As the hotter weather approaches keep hydration and keeping cool in your mind but also soak in the sun because it really was a long cold winter and also chilly so far this spring (nice for running)
CONGRATS to all the racers this weekend = Bridge Race 10K and 5K plus Niagara Women's Only Half Marathon (and any others that I might have missed) A big CONGRATS to the PR's of the C25K in the Bridge Race 5K and thanks to Jackie Jamieson for her unwavering support.
WOW - Isn't it great to be able to run and enjoy good health plus to feel the emotion of a first or best or simply a good or not so good race / run. It is truly a gift to be able to enjoy our sport even with it's occasional injury or set back. When it feels good there is no match for the feeling. Sometimes we struggle and sometimes we get fed up however those moments of euphoria are worth all the struggle!!!
Jacob Riley of Hanson-Brook team talked to us last Wednesday - what a nice young man - I am hoping he is successful in his bid to run the marathon in the 2016 Olympics (his ultimate goal) and maybe win because it would be really neat to say we knew him when!!
* Couch 2 5k, led by Jackie and Dick, June 16th and training for the Bluewater Health September 7th event. This event will be unique as it will start and end on the Sarnia Athletics Track. You don't want to miss this one. Proceeds to the Cardiac Care Unit.
* July 26th is FoF Half Marathon relay in Canatara with BBQ at completion
* Cal has listed the full and half marathon plans on the website so you investigate those
In the case of the HM, he has broken it up into a 6 week base training period, to be followed by the actual plan itself.
* People can use these 6 week plans if they want to race at St.
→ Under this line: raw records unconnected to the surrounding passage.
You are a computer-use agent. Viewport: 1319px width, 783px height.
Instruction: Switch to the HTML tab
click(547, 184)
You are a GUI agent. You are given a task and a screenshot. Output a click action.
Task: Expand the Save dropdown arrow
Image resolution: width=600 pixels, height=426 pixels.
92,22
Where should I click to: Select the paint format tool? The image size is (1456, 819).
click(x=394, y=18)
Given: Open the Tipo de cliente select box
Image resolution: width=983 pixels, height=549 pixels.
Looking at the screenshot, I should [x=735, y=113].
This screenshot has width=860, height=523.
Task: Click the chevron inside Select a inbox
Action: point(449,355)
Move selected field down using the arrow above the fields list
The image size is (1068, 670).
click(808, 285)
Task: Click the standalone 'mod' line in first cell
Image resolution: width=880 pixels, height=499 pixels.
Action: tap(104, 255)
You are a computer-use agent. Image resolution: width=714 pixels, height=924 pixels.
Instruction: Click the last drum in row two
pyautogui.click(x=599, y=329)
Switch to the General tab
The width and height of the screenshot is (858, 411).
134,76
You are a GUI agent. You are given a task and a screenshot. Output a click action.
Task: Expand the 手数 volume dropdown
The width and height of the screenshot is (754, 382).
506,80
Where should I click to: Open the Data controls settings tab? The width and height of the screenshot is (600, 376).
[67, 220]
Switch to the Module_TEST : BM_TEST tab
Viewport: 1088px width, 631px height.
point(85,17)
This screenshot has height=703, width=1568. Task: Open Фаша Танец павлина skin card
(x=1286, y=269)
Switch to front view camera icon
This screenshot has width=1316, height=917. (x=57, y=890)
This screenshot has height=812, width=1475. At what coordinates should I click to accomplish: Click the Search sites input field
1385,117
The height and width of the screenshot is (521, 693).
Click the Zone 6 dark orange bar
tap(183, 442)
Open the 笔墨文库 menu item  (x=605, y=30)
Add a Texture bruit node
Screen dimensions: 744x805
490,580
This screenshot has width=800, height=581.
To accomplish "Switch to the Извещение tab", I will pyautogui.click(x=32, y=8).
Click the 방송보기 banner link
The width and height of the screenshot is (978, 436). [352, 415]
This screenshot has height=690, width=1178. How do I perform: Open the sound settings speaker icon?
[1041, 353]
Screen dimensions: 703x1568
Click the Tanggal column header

Clair River runs or other early / mid-July races, even if they don't plan to run a HM.
If anyone subscribes to Running Times, there are a couple of really interesting articles in this months issue about "SPEED" and how even milers get better with increased mileage plus when they add speed work it must be quality speed work and at a fast enough pace to be effective. and I quote "building your aerobic engine can not be rushed or made more efficient. If you only have 15 minutes to do your easy run today, you will not get more out of it by doing it fast" Doing too much - too many maximum velocity sprints or drill will either leave you injured , burned out or well trained for the 100m!